Of all the statistics, the Cache hit and Input savings are the most important. The former tells you how well (or poorly) you use Anthropic's caching, something you can affect with your model use behavior. The latter how valuable caching is to your specific use of the caching feature. The other stats are mostly derived from those two.

Finally, in the per-model break-down, there are two percentage values in braces following the model name such as `(use-cost: 22% 63%)`. The two fractions respectively communicate that specific model's contribution to the total token use (input+output) and total cost. I.e. 22% in the example means the input token use for `claude-opus-4-1-20250805` contributed 22% of the total tokens processed by anthropic for the period. The second fraction; 63% means the cost contribution for those tokens in relation to all models used for the period.

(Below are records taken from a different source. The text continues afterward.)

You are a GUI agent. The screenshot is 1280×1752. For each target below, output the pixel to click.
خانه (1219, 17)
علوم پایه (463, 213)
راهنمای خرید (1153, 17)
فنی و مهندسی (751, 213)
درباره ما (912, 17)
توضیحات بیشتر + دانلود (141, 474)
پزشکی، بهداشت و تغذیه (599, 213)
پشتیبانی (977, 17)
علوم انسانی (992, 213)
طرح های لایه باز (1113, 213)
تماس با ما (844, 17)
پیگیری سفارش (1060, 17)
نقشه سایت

These numbers are useful to get a sense of "bang for buck". For instance, is the output of Opus really worth the extremely high cost, or are you perhaps using Opus for things where Sonnet might have sufficed? 

Like for Input/output token ratio, these numbers are mostly about you and _your_ behavioral use of the models, trying to surface dimensions that _might_ save you even more money if you changed your model use slightly. For a very model-concious user it would of course mean something slightly different. In the example above; that there is a significant number of tasks / questions for where Sonnet simply isn't good enough, and where one has to _pay through the nose_ by using Opus instead to get the output quality required. In other words, these numbers just help surface usage information and how that usage contributes to what you pay. What the numbers mean is entirely dependent on what you prioritize and need. They are just statistics about your use and the relative cost of that specific use.

## Updating pricing / Staying up-to-date

This script uses a pricing file derived from Anthropic's published model pricing pages since Anthropic does not provide an API for fetching this information automtically. As such this snapshot-information is likely to become stale if anthropic either introduces new models or changes the pricing for any of them, including the caching discounts.

For that reason the pricing information embedded is saved as a JSON file upon first use to your home directory, in the folder `$HOME/.config/claude-cache-savings/config.json` or on windows ``%HOMEPATH%\.config\claude-cache-savings\config.json`.

If pricing changes, you can just revise the numbers in that file.

### Config file (& missing model-id warning)

The config file has two elements to it:
1. The pricing dimensions for each model **family**, in $ (USD) / 1M tokens as shown on the provider's pricing related web pages.
2. A mapping between a specific model ID and a model family.

The reason for this separation is to make it as simple as possible to deal with new model variants in a given family, and the pricing, which is set for an entire model family and not for a specific model in that family. I.e. there is a many-to-one relationship between models and a model family.

If the pricing changes, then it changes for an entire family, so you just have to revise the changed pricing value for _that_ specific family and it will take effect for all models of that family. If a new model is introduced, such as an update to Sonnet, then that model will have a _new_ model ID, so you just add that new model ID to the second section, and the Sonnet family pricing will automatically be applied to this model as well.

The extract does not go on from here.